Persia kini menguasai sebagian besar Yunani, tapi Xerxes barangkali
tidak menduga akan mendapat perlawanan sekeras itu; prioritasnya kini
adalah menyelesaikan perang secepat mungkin.[135] Jika Xerxes dapat
memusnahkan angkatan laut Yunani, maka dia akan berada pada posisi yang
kuat untuk memaksa Yunani menyerah;[136] Di pihak Yunani, Themistokles
berharap, dengan menghancurkan angkatan laut Persia, maka penaklukan
total oleh Persia dapat dicegah.[137] Armada laut Yunani dengan demikian
tetap berada di lepas pantai Salamis hingga September, meskipun Persia
akan segera datang. Bahkan setelah Athena jatuh, sisa-sia armada laut
Yunani tetap bertahan di Samais, mencoba memancing armada Persia untuk
bertempur.[138] Sebagian karena ditipu oleh Thmistokles, armada Persia
memasuki Selat Salamis.[139] Di selat yang sempit itu, kapal Persia yang
terlalu banyak justru menjadi rintangan, karena kapal-kapal mereka
menjadi sulit bermanuver dan tidak terorganisir.[140] Melihat kesempatan
ini, armada laut Yunani menyerang dan meraih kemenangan telak atas
Persia. Mereka menenggelamkan atau menangkap setidaknya 200 kapal.
Dengan demikian, Peloponessos tetap aman.[141]
Berdasarkan
Herodotos, setelah kekalahan itu Xerxes sempat berupaya membangun jalan
melintasi kanal untuk menyerang para pengungsi Athena di Salamis, tapi
proyek ini dengan segera dihentikan. Dengan hilangnya kekuatan laut
Persia, Xerxes merasa takut bahwa pasukan Yunani akan berlayar ke
Hellepontos dan menghancurkan jembatan pontonnya. Jika jembatan itu
dihancurkan, maka pasukan darat Persia akan terjebak di Yunani.[142]
Jenderalnya, Mardonios, bersedia tetap tinggal di Yunani dan
menyelesaikan sisa penaklukan dengan sekumpulan pasukan yang dipilihnya
sendiri, sementara Xerxes kembali ke Asia bersama sebagian besar
pasukannya.[143] Mardonios melewati musim dingin di Boiotia dan
Thessalia; dengan demikian, rakyat Athena dapat kembali ke kota mereka,
yang sudah dibakar, pada musim dingin.[135]

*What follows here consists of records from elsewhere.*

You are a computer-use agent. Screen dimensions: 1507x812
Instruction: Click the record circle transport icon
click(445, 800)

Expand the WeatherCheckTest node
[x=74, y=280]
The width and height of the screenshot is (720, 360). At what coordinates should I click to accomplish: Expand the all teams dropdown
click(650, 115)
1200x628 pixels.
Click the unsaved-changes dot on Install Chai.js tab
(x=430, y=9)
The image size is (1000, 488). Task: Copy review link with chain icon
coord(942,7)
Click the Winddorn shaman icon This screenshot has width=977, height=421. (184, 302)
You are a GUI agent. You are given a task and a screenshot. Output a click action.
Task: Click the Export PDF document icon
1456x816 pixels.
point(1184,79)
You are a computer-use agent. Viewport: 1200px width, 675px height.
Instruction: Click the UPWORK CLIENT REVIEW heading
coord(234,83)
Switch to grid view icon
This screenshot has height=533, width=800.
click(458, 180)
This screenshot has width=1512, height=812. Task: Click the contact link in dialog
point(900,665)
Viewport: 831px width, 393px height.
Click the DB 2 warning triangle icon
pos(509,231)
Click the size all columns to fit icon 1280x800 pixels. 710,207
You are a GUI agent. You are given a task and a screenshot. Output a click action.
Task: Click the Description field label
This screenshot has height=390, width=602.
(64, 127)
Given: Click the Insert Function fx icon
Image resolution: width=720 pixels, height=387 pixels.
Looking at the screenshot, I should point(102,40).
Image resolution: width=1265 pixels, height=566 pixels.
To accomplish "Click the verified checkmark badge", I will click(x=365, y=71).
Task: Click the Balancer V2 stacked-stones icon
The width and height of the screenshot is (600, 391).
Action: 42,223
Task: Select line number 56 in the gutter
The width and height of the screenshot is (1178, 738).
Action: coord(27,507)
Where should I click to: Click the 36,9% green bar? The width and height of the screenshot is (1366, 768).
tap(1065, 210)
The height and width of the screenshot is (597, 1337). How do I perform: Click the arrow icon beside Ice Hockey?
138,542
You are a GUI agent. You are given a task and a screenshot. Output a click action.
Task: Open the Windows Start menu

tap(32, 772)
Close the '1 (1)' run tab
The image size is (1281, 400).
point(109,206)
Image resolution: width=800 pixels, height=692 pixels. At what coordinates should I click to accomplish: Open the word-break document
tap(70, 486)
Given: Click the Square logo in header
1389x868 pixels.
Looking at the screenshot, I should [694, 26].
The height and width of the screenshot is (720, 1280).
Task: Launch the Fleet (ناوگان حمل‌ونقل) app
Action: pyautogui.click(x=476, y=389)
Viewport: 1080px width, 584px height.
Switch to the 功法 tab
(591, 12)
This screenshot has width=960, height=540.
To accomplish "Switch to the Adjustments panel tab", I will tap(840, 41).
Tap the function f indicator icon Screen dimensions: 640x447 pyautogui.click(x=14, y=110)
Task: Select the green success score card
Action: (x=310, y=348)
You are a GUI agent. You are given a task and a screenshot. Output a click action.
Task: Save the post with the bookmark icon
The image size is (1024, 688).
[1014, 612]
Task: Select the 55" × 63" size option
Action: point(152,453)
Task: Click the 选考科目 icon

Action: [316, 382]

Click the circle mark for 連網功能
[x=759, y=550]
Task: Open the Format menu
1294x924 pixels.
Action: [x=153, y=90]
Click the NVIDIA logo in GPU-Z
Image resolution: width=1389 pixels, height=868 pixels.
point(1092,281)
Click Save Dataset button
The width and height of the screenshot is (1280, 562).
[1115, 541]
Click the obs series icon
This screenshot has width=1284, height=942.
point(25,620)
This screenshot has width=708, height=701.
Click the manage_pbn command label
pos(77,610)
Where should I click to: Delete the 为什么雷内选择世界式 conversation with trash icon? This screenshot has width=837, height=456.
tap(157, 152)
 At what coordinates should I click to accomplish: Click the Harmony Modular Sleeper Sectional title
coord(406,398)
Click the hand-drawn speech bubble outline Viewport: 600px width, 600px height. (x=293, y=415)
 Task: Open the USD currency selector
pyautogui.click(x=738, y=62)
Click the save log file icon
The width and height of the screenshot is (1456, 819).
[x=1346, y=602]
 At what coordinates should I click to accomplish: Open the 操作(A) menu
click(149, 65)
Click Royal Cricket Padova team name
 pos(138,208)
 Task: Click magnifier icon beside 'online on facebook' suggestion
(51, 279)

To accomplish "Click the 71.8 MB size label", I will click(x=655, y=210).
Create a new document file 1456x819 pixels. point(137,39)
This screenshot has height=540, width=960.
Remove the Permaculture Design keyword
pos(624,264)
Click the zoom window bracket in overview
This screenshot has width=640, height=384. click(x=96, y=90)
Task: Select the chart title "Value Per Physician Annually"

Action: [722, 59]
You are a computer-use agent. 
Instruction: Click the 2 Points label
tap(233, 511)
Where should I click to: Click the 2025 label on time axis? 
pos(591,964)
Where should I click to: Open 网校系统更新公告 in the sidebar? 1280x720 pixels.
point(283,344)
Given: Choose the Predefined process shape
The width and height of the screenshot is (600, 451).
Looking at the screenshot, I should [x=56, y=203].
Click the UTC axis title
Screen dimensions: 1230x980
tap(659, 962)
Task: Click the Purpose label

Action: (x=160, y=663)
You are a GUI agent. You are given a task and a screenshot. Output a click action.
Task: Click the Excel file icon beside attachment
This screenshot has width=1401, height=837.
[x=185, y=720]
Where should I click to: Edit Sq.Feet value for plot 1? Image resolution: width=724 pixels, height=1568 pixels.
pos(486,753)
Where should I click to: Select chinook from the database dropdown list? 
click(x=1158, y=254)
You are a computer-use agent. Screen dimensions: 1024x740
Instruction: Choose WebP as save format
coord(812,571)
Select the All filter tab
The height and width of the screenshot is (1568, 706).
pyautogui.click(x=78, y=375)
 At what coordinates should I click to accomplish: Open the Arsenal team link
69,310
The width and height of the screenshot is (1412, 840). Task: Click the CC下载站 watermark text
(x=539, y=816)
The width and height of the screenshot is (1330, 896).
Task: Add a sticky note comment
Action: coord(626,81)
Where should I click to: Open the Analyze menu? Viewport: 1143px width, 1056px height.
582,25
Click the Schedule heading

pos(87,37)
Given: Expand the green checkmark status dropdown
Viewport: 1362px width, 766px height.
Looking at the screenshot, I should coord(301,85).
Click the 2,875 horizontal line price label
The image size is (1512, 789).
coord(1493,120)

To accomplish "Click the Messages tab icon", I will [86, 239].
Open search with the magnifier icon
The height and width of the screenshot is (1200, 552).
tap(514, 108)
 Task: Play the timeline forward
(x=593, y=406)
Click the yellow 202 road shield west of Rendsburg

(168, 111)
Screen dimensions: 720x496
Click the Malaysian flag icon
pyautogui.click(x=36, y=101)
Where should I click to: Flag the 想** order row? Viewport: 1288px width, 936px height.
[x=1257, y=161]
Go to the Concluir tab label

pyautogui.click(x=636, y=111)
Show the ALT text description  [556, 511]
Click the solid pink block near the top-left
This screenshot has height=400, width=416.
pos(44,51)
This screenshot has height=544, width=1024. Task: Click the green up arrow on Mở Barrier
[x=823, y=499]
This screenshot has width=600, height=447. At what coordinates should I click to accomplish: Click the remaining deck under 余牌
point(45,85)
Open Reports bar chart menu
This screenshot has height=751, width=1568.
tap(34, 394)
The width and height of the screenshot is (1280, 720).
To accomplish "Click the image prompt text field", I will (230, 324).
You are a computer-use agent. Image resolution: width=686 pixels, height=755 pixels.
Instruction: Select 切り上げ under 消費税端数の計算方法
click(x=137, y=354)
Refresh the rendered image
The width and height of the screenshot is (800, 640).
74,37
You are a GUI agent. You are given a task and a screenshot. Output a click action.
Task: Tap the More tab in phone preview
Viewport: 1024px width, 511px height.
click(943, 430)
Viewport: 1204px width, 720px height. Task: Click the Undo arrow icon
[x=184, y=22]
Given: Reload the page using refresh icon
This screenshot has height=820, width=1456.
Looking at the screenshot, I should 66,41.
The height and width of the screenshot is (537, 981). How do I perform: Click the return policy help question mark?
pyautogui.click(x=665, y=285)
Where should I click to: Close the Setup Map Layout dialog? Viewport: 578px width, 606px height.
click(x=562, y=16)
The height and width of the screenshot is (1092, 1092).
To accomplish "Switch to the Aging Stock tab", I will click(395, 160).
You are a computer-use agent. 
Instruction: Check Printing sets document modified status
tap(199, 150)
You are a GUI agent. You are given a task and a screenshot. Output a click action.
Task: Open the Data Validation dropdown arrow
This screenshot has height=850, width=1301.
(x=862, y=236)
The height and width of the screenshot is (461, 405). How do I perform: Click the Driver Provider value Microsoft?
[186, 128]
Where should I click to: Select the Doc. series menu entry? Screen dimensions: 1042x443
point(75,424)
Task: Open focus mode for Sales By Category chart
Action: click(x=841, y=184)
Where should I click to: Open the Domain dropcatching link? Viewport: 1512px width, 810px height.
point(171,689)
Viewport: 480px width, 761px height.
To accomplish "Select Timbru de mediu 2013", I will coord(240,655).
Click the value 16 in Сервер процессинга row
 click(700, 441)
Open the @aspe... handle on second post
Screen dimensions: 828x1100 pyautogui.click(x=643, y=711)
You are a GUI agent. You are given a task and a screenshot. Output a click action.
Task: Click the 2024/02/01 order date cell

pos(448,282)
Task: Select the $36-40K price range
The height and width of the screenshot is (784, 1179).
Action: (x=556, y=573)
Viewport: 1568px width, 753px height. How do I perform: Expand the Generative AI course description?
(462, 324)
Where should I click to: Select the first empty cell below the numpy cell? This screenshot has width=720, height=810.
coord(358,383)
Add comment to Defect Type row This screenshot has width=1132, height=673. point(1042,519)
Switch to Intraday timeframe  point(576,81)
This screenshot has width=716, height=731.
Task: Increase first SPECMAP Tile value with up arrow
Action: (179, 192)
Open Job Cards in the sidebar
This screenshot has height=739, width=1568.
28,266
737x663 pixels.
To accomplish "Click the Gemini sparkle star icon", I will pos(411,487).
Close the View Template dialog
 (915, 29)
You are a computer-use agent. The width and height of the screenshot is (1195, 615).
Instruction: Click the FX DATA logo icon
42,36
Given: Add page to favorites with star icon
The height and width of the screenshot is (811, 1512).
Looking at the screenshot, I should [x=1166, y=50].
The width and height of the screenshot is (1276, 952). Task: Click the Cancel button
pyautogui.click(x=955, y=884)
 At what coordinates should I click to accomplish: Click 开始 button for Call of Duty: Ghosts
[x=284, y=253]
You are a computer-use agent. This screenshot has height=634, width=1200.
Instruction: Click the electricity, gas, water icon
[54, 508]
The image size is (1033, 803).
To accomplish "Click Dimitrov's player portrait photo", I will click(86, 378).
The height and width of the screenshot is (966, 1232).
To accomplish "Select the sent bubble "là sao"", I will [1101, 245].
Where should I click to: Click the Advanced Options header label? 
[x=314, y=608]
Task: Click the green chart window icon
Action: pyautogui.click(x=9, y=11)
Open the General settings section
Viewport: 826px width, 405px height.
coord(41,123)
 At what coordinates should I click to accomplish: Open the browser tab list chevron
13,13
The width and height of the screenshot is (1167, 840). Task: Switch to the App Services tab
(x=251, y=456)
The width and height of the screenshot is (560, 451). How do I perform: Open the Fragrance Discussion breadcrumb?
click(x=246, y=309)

[sunting]Juni 479 SM: Pertempuran Plataia dan Mykale
Artikel utama untuk bagian ini adalah: Pertempuran Plataia dan Pertempuran Mykale
Seusai musim dingin, muncul ketegangan di pihak Yunani. Khususnya,
orang Athena, yang tidak dilindungi oleh Tanah genting, padahal armada
laut Athena merupakan kunci diamankannya Peloponessos. Merasa tidak
puas, Athena menolak ikut serta dalam armada laut Yunani pada musim
semi.[144] Mardonios bertahan di Thessalia, karena dia tahu bahwa tak
ada gunanya menyerang Tanah genting. Di lain pihak, pasukan Yunani juga
tidak mau mengirim tentara keluar dari Peloponnesos, sehingga terjadilah
kebuntuan.[144] Mardonios bergerak untuk memecah kebuntuan, dengan
menawarkan perdamaian kepada Athena, menggunakan Alexandros I dari
Makedonia sebagai penengah.[145] Rakyat Athena memastikan bahwa delegasi
Sparta mendengar tawaran itu, lalu kemudian menolaknya.[145] Dengan
demikian, Athena lagi-lagi harus dievakuasi, dan pasukan Persia bergerak
ke selatan lalu kembali menguasai Athena. Mardonios kini kembali
menawarkan perdamaian kepada para pengungsi Athena di Salamis. Athena,
bersama Megara dan Plataia, mengirim utusan ke Sparta untuk meminta
bantuan, dan mengancam akan menerima tawaran Persia jika Sparta tidak
mau menolong.[146] Sebagai tanggapannya, Sparta mengirim sejumlah besar
pasukan dari kota-kota Peloponnesos dan bergerak menuju pasukan
Persia.[147]
Peta Pertempuran Plataia, gerak mundur
pasukan Yunani menjadi kacau dan pasukan Persia menyeberangi sungai
Asopos untuk menyerang pasukan Yunani.
Ketika Mardonius mengetahui
bahwa pasukan persekutuan Yunani sudah bergerak, dia pun mundur ke
Boiotia, di dekat Plataia, dan berusaha memancing pasukan Yunani ke
daerah terbuka supaya dia dapat menggunakan kavalerinya.[148] Pasukan
Yunani, di bawah komando Pausanias, bertahan di dataran tinggi di atas
Plataia supaya mereka tidak terjebak oleh strategi Persia.[149] Setelah
beberapa hari terjadi kebuntuan, Pausanis memerintahkan pasukan Yunani
untuk mundur ke posisi asalnya pada malam hari.[149] Gerakan mundur ini
terjadi secara kacau, dan membuat pasukan Athena, Sparta, serta Tegea
terjebak di bukit tertutup, sementara kontingen-kontingen lainnya
tersebar terpisah-pisah di dekat Plataia.[149] Melihat keadaan ini,
pasukan Persia merasa bahwa ini adalah saat yang tepat untuk menyerang.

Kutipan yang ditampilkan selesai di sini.